Era novembro de 2014. Primeiro fim de semana. Plena campanha da Dilma. Fim de tarde na RPPN dele, a Linda Serra dos Topázios. Jaime e eu começamos a conversar sobre a falta que fazia termos acesso a um veículo independente e democrático de informação.

Resolvemos fundar o nosso. Um espaço não comercial, de resistência. Mais um trabalho de militância, voluntário, por suposto. Jaime propôs um jornal; eu, uma revista. O nome eu escolhi (ele queria Bacurau). Dividimos as tarefas. A capa ficou com ele, a linha editorial também.

Correr atrás da grana ficou por minha conta. A paleta de cores, depois de larga prosa, Jaime fechou questão – “nossas cores vão ser o vermelho e o amarelo, porque revista tem que ter cor de luta, cor vibrante” (eu queria verde-floresta). Na paz, acabei enfiando um branco.

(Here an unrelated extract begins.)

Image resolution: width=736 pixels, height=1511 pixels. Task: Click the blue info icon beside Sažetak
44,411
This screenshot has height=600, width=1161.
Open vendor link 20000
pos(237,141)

Fizemos a primeira edição da Xapuri lá mesmo, na Reserva, em uma noite. Optamos por centrar na pauta socioambiental. Nossa primeira capa foi sobre os povos indígenas isolados do Acre: ‘Isolados, Bravos, Livres: Um Brasil Indígena por Conhecer”. Depois de tudo pronto, Jaime inventou de fazer uma outra boneca, “porque toda revista tem que ter número zero”.

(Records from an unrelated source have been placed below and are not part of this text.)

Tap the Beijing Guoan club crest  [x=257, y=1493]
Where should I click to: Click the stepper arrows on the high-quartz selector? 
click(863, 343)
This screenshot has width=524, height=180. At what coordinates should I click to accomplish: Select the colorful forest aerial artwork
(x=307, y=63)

Dessa vez finquei pé, ficamos com a capa indígena. Voltei pra Brasília com a boneca praticamente pronta e com a missão de dar um jeito de imprimir. Nos dias seguintes, o Jaime veio pra Formosa, pra convencer minha irmã Lúcia a revisar a revista, “de grátis”. Com a primeira revista impressa, a próxima tarefa foi montar o Conselho Editorial.

Jaime fez questão de visitar, explicar o projeto e convidar pessoalmente cada conselheiro e cada conselheira (até a doença agravar, nos seus últimos meses de vida, nunca abriu mão dessa tarefa). Daqui rumamos pra Goiânia, para convidar o arqueólogo Altair Sales Barbosa, nosso primeiro conselheiro. “O mais sabido de nóis,” segundo o Jaime.

Trilhamos uma linda jornada. Em 80 meses, Jaime fez questão de decidir, mensalmente, o tema da capa e, quase sempre, escrever ele mesmo. Às vezes, ligava pra falar da ótima ideia que teve, às vezes sumia e, no dia certo, lá vinha o texto pronto, impecável.

Na sexta-feira, 9 de julho, quando preparávamos a Xapuri 81, pela primeira vez em sete anos, ele me pediu para cuidar de tudo. Foi uma conversa triste, ele estava agoniado com os rumos da doença e com a tragédia que o Brasil enfrentava. Não falamos em morte, mas eu sabia que era o fim.

Hoje, cá estamos nós, sem as capas do Jaime, sem as pautas do Jaime, sem o linguajar do Jaime, sem o jaimês da Xapuri, mas na labuta, firmes na resistência. Mês sim, mês sim de novo, como você sonhava, Jaiminho, carcamos porva e, enfim, chegamos à nossa edição número 100. E, depois da Xapuri 100, como era desejo seu, a gente segue esperneando.

Fica tranquilo, camarada, que por aqui tá tudo direitim.